Anisometric Charge Dependent Swelling of Porous Carbon in an Ionic Liquid
F. Kaasik, T. Tamm, M. M. Hantel, E. Perre, A. Aabloo, E. Lust, M. Z., Bazant, V. Presser

TL;DR
This study investigates the anisometric charge-dependent swelling behavior of porous carbon electrodes in an ionic liquid, revealing how potential, scan rate, and ion size influence expansion and charge storage.
Contribution
It introduces the first in situ electrochemical dilatometry analysis of porous carbon in an ionic liquid, highlighting the charge-dependent and ion-specific swelling mechanisms.
Findings
Maximum strain of 1.8% at -2 V and 0.5% at +2 V.
Expansion decreases with increasing scan rate.

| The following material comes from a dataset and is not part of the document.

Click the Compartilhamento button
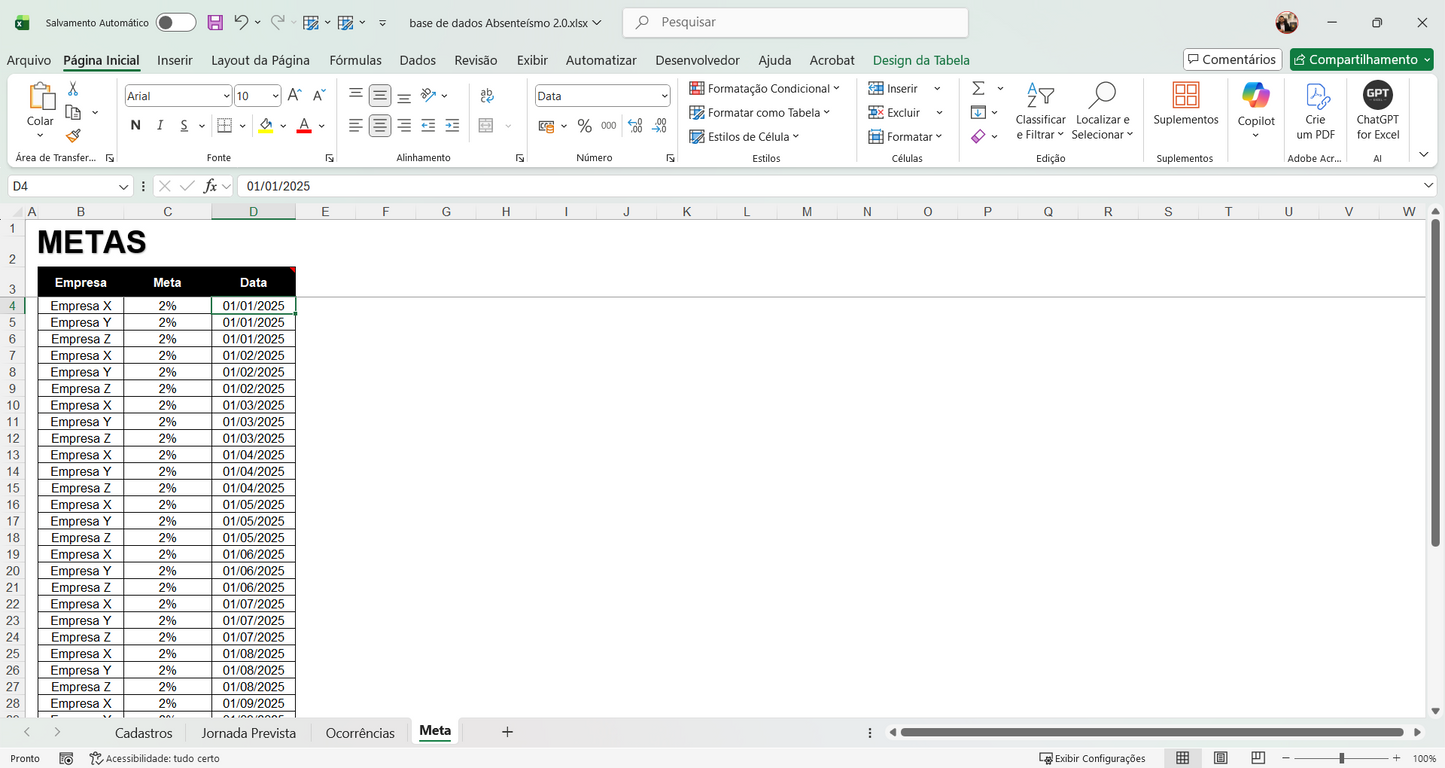 tap(1361, 59)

Strain-charge relationship fits a quadratic function.
Abstract
In situ electrochemical dilatometry was used to study, for the first time, the expansion behavior of a porous carbon electrode in a pure ionic liquid, 1-ethyl-3-methyl-imidazolium-tetrafluoroborate. For a single electrode, an applied potential of -2 V and +2 V against the potential of zero charge resulted in maximum strain of 1.8 % and 0.5 %, respectively. During cyclic voltammetry, the characteristic expansion behavior strongly depends on the scan rate, with increased scan rates leading to a decrease of the expansion. Chronoamperometry was used to determine the equilibrium specific capacitance and expansion. The obtained strain versus accumulated charge relationship can be fitted with a simple quadratic function. Cathodic and anodic expansion data collapses on one parabola when normalizing the surface charge by the ratio of ion volume and average pore size. There is also a transient…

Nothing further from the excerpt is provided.